30 сентября 1617 года гарнизон пиратской крепости Градиски капитулировал.
Герцог сдержал своё слово, обещая «справедливость и прощение». Прибывшие с ним отцы-иезуиты и инквизиторы во главе с патером Вильгельмом Леморменом немедленно принялись за дело, объявив, что оно основано на высоконравственных принципах справедливости и всепрощения, и это означает, что за всякое злодеяние, согласно высшей справедливости, обязательно необходимо нести наказание, но перед этим провинившимся Церковь даст возможность покаяться и получить прощение.

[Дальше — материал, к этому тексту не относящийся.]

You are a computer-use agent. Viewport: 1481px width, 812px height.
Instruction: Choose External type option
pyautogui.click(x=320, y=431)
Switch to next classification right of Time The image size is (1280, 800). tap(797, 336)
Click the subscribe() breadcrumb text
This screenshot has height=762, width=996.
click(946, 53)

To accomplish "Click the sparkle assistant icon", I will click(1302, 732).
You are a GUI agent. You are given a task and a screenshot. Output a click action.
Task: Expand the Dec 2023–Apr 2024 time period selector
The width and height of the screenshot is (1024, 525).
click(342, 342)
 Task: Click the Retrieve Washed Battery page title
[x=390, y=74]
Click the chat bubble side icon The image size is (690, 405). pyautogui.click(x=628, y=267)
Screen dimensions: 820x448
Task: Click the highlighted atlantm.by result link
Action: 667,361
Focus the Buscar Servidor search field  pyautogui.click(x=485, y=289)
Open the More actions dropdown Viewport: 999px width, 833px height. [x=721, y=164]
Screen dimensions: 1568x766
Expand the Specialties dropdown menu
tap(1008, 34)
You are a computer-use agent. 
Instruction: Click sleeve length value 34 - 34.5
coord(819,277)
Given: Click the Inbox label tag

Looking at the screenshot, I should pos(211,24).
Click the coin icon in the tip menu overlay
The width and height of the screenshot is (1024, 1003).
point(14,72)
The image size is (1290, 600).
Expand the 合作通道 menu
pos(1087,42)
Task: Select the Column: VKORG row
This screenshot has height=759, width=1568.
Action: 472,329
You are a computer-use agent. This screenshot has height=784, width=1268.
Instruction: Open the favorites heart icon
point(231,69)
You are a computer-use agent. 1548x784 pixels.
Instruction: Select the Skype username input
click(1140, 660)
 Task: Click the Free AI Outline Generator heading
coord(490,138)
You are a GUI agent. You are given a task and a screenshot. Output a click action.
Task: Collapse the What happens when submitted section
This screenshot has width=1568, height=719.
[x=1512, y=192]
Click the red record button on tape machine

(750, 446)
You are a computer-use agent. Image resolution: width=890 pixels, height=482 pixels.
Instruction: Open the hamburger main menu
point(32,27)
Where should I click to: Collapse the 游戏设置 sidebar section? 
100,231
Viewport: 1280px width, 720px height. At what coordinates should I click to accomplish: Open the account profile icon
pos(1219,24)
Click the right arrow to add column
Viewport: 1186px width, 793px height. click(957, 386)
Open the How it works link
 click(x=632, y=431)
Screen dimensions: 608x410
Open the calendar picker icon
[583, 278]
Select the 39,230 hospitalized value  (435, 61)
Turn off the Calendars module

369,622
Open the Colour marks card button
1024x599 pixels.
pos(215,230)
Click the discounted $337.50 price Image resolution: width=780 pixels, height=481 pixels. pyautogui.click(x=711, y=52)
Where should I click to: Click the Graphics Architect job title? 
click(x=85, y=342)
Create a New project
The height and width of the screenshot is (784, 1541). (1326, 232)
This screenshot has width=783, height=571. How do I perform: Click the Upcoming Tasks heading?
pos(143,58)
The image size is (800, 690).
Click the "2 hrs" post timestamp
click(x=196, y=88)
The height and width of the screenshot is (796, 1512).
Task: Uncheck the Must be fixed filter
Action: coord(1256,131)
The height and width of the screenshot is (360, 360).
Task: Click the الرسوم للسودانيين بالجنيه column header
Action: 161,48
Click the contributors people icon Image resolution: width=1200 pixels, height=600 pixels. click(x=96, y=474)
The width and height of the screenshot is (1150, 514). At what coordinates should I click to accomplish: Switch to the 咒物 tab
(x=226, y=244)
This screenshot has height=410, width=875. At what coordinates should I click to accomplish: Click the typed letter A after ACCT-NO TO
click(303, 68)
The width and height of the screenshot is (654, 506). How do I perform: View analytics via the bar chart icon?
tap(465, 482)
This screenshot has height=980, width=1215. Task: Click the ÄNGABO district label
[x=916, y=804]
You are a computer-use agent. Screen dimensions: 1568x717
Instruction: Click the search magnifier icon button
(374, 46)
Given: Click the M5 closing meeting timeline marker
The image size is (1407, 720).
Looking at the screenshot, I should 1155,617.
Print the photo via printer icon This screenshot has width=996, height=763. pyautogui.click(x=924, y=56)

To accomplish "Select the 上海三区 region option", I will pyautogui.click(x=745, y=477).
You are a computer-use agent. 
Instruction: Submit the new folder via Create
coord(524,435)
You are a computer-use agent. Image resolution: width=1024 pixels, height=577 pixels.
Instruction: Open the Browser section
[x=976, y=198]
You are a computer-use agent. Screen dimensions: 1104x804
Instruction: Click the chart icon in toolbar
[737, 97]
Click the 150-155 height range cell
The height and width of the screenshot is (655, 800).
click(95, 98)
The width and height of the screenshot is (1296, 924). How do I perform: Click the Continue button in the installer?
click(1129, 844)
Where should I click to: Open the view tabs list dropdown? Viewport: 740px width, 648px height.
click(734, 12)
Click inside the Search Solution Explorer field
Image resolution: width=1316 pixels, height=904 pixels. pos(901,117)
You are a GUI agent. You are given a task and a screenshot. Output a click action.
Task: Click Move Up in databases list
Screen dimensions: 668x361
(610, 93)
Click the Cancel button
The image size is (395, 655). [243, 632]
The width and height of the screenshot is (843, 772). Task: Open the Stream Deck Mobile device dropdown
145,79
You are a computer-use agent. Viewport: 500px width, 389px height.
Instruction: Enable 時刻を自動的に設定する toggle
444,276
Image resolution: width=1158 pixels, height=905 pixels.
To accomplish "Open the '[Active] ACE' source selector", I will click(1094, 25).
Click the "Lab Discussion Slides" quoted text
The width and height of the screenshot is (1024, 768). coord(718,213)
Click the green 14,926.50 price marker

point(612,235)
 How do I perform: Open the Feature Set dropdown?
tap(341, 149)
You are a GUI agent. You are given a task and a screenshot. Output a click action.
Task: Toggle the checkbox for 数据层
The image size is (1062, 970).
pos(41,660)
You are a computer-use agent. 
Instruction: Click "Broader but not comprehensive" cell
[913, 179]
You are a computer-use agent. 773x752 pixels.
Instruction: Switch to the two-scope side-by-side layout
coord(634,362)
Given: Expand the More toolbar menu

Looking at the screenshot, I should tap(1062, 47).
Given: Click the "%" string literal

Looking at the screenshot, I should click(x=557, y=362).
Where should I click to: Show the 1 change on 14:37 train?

Поэтому герцог Штайермарк по совету патера Лемормена решил всех рядовых ускоков на всякий случай отправить на каторжные работы, предварительно милостиво даровав им возможность покаяться и получить от Церкви прощение. Патер Лемормен лично прочитал этим несчастным духовное напутствие перед тем, как их заковали в кандалы, он беседовал и с главарями ускоков, которых приговорили к смертной казни через повешение. Перед приведением приговора в исполнение патер лично исповедовал их и даровал им «прощение» от имени Церкви, впрочем, многие ускоки отказались от его услуг, поскольку исповедовали православие.